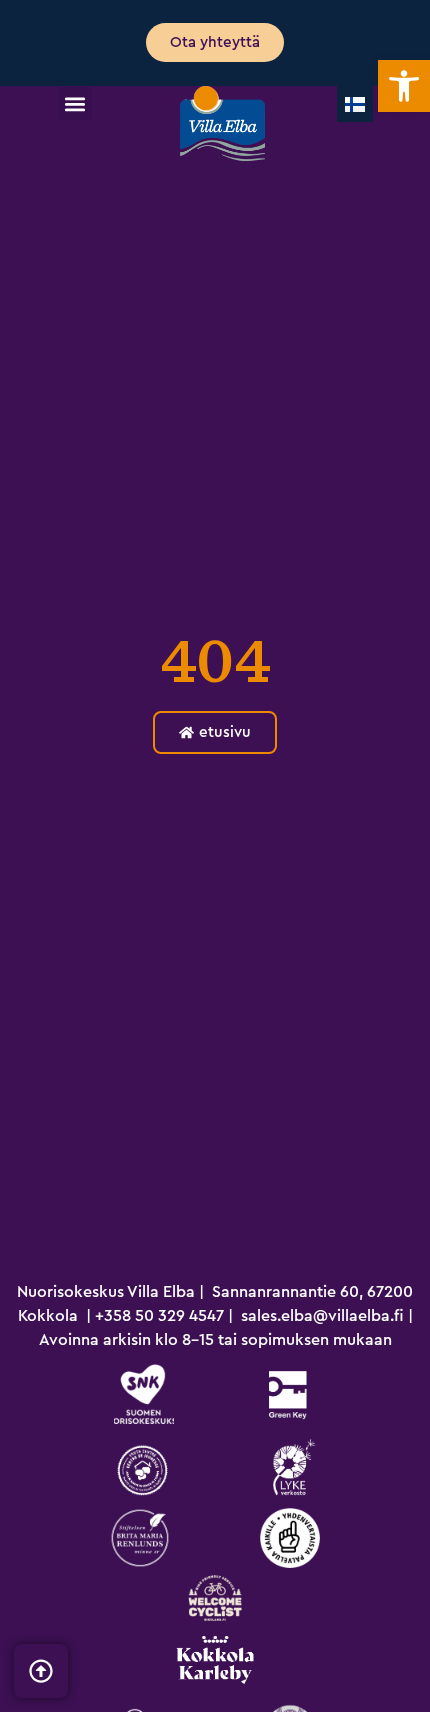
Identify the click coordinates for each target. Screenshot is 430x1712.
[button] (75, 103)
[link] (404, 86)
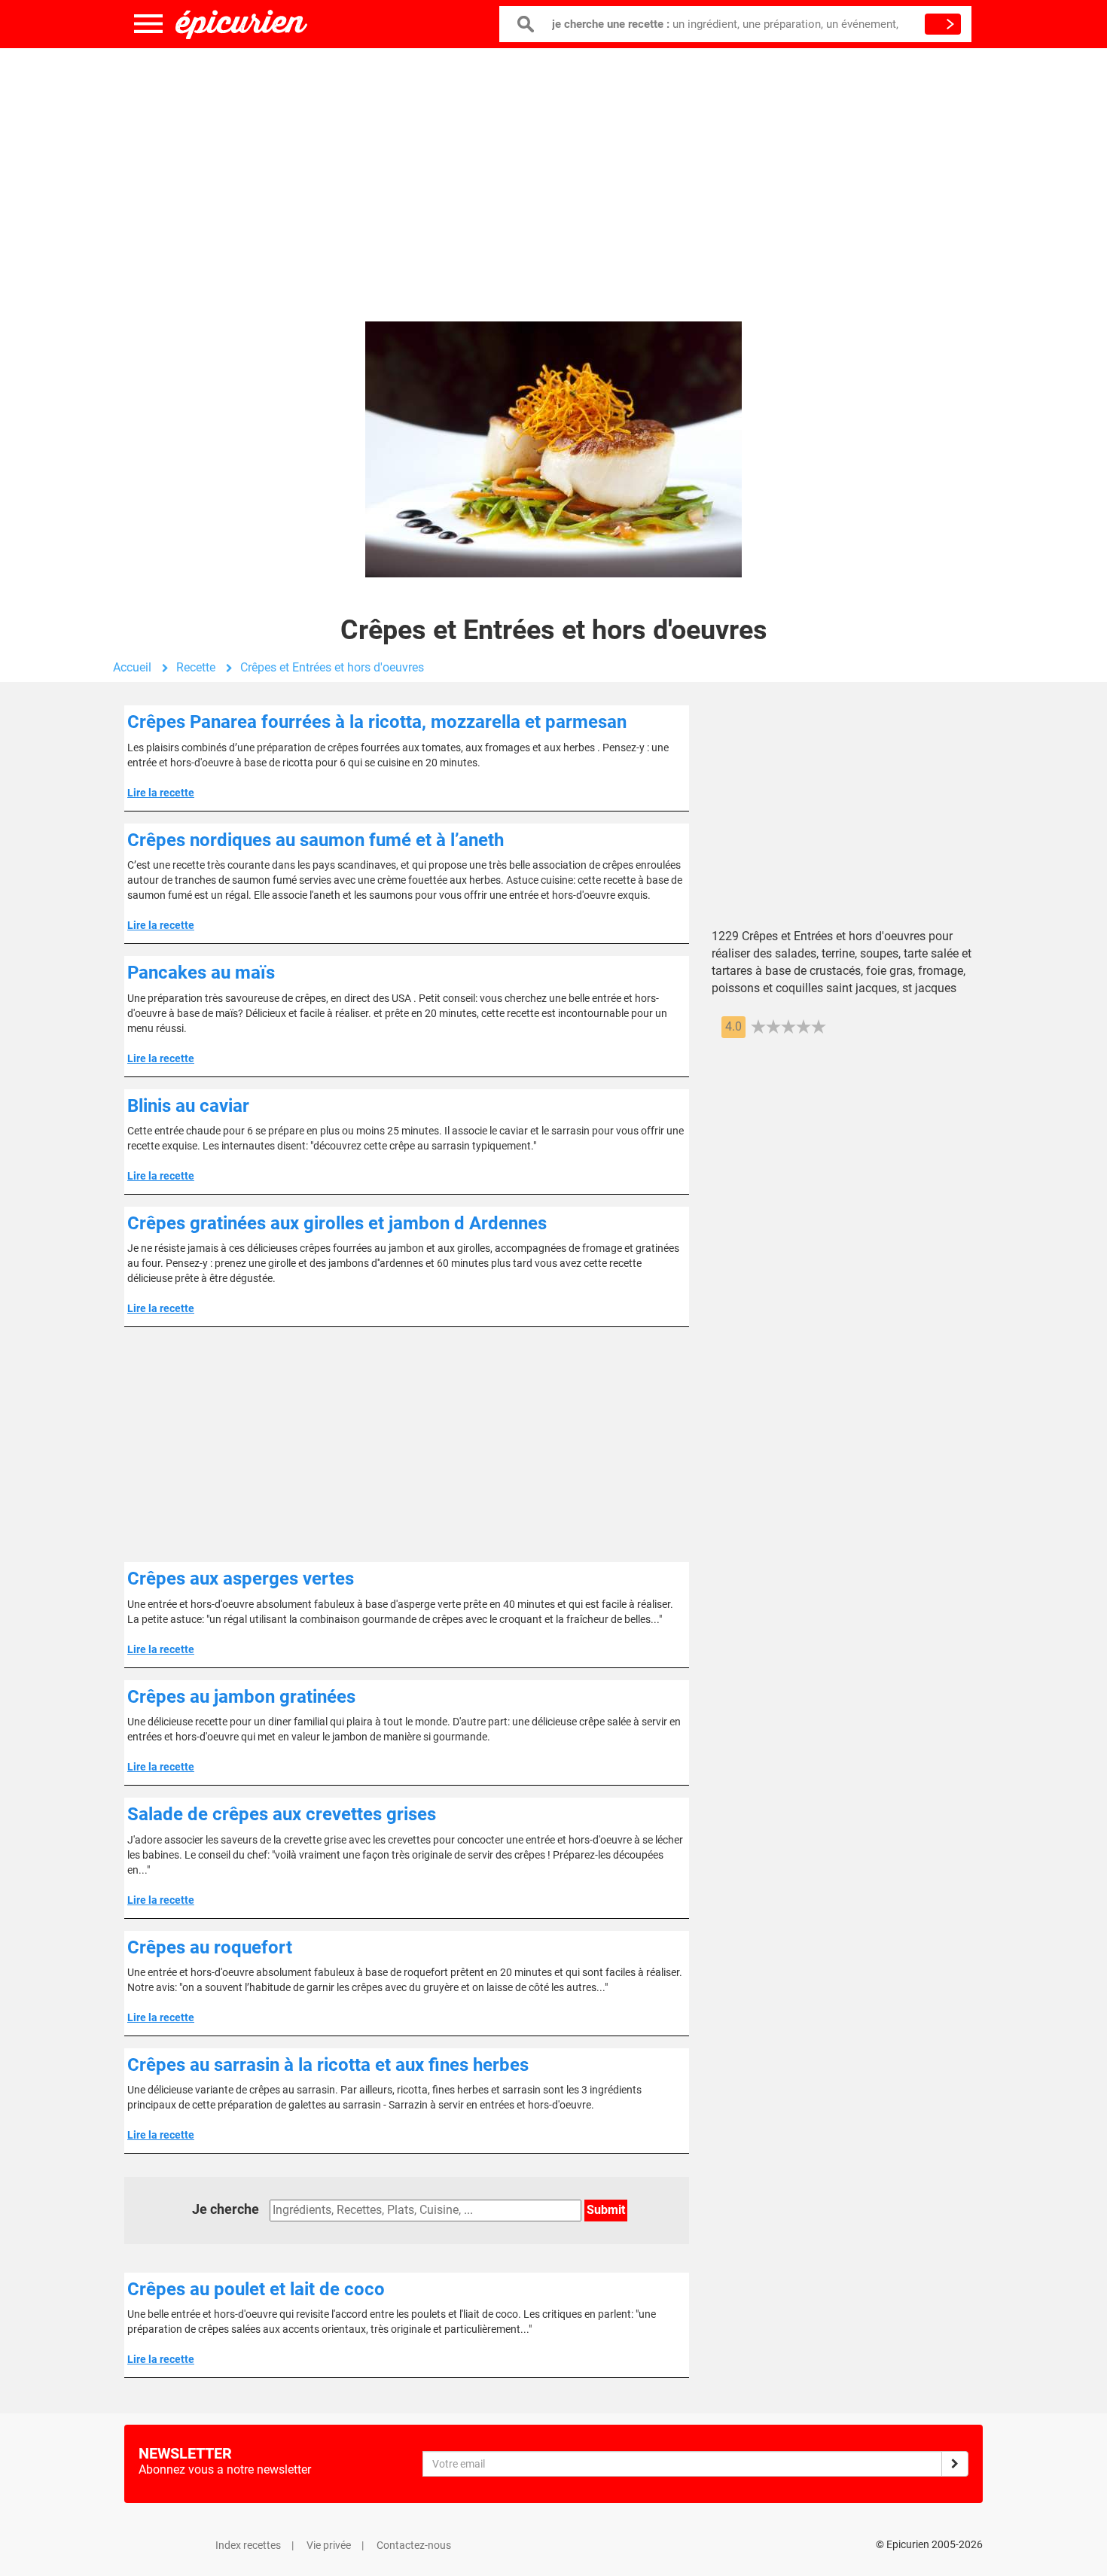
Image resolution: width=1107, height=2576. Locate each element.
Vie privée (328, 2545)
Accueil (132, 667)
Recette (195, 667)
+--
**How to complete this task**
Starting at the line that contains "Image resolution: width=1107, height=2576.", repeat each line exactly through the last one in the listing. Include both of those lines and nothing more.

**Solution**
Image resolution: width=1107, height=2576. Locate each element.
Vie privée (328, 2545)
Accueil (132, 667)
Recette (195, 667)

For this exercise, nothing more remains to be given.